Your stunningly beautiful little face has none of the chubby cheeked squishiness that the toddler you had. There’s not a flash of the gummy toothless smile that used to greet me every morning as I went to lift you out of your cot.

Whilst you’re chatting away to me about birthdays and school and Romans and penguins in the chirpy enthusiastic way you have I struggle to equate it with the preschooler I worried so badly would never talk. I know! How nuts is that? My Little Miss Chatterbox wouldn’t talk. I panicked and stressed and worried for so long, half believing you’d be forever silent. As it turned out you were just holding on until you had something articulate to say. I know MANY grown ups who could learn from that!

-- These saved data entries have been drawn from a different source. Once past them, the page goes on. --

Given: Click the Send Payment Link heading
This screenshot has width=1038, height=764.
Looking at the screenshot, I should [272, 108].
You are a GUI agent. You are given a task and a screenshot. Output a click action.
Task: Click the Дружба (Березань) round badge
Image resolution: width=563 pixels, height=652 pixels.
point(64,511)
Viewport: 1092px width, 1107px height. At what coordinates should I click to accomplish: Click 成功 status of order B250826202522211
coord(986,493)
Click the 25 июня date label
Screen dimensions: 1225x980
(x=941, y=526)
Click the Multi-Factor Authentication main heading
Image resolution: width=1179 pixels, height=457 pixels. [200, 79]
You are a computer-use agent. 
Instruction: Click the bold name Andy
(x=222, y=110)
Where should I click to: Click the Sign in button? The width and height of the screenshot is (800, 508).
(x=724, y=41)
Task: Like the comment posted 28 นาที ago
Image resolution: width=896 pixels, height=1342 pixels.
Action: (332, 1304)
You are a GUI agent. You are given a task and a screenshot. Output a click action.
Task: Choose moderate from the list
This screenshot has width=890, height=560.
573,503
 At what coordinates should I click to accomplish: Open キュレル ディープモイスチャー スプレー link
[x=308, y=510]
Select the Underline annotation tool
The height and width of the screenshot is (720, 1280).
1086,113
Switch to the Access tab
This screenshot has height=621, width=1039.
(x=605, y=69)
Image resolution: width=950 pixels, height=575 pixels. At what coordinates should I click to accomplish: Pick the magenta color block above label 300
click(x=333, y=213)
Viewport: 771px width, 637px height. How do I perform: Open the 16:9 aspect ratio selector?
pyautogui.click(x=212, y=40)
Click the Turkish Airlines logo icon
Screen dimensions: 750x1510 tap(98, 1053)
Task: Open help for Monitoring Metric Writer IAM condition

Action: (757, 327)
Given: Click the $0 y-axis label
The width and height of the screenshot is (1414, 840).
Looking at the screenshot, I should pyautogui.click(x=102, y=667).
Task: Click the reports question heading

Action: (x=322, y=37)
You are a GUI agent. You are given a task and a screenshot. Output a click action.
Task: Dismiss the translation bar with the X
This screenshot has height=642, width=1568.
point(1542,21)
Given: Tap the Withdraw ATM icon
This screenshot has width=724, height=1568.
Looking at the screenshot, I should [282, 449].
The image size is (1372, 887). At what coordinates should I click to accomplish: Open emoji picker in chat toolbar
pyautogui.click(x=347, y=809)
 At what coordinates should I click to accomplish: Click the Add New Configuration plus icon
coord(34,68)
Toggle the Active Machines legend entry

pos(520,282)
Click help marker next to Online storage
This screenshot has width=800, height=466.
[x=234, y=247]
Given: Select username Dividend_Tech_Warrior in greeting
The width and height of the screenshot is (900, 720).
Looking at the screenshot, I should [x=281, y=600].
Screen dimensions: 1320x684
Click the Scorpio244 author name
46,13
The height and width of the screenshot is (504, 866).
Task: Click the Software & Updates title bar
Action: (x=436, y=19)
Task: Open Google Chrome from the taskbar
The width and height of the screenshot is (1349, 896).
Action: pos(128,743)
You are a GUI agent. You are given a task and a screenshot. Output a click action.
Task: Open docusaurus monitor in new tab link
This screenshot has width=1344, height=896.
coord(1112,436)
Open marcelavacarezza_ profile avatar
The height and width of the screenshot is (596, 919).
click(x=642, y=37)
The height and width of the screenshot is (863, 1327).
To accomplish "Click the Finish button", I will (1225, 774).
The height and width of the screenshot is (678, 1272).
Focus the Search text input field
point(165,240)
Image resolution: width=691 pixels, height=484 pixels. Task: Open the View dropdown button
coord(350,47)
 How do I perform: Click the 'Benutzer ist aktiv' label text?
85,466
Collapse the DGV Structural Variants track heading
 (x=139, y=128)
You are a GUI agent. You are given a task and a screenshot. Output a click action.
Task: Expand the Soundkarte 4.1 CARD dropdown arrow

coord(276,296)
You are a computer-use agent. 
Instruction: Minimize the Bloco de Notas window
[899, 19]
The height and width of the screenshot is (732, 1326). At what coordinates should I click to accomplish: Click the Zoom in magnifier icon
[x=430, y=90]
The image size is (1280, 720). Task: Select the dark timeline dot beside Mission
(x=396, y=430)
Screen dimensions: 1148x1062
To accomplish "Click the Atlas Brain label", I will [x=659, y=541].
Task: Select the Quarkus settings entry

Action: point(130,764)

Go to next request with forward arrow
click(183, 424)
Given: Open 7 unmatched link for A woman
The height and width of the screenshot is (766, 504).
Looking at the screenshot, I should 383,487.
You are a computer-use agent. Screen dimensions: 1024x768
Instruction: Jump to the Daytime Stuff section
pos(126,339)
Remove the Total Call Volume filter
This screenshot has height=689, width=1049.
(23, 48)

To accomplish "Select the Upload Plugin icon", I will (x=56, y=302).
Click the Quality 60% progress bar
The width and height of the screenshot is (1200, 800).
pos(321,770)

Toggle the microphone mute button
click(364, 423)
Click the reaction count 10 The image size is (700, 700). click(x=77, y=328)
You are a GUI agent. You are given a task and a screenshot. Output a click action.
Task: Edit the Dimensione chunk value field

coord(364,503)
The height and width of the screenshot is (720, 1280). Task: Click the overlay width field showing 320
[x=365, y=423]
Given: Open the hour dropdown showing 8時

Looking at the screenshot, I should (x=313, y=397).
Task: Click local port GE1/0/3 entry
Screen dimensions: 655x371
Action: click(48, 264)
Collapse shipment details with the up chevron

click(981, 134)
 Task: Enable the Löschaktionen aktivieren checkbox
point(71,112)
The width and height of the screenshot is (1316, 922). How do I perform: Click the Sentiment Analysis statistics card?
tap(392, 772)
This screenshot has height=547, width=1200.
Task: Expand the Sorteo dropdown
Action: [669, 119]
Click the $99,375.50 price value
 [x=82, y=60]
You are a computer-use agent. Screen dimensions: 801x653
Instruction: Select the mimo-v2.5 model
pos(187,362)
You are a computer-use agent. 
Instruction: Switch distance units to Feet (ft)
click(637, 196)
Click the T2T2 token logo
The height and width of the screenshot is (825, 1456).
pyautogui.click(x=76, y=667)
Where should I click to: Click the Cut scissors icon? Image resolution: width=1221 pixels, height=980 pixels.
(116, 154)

Those strong legs of yours that are never still that never walk when a hop, skip or leap will do. We laugh, don’t we? About how we know when you’re feeling poorly as it’s the only time you actually walk from A to B rather than skip or dance. So very different from those gorgeously wobbly baby thighs I just wanted to gobble up. The legs that would kick and wiggle as I attempted to dress you or change your nappy. Those sturdy little legs I kept standing you up on every time you wobbled as you were learning to walk. They’re gone. Replaced by your athletic gymnasts legs.

When I stop and think like this, I can recall the moments between the tiny baby who was placed on my chest as she was born and this amazing little girl I hold hands with and school run everyday. When I stop and take a breath there are a whole catalogue of such very special moments we’ve shared. I feel as though I could bring to mind every day, every occasion, every milestone.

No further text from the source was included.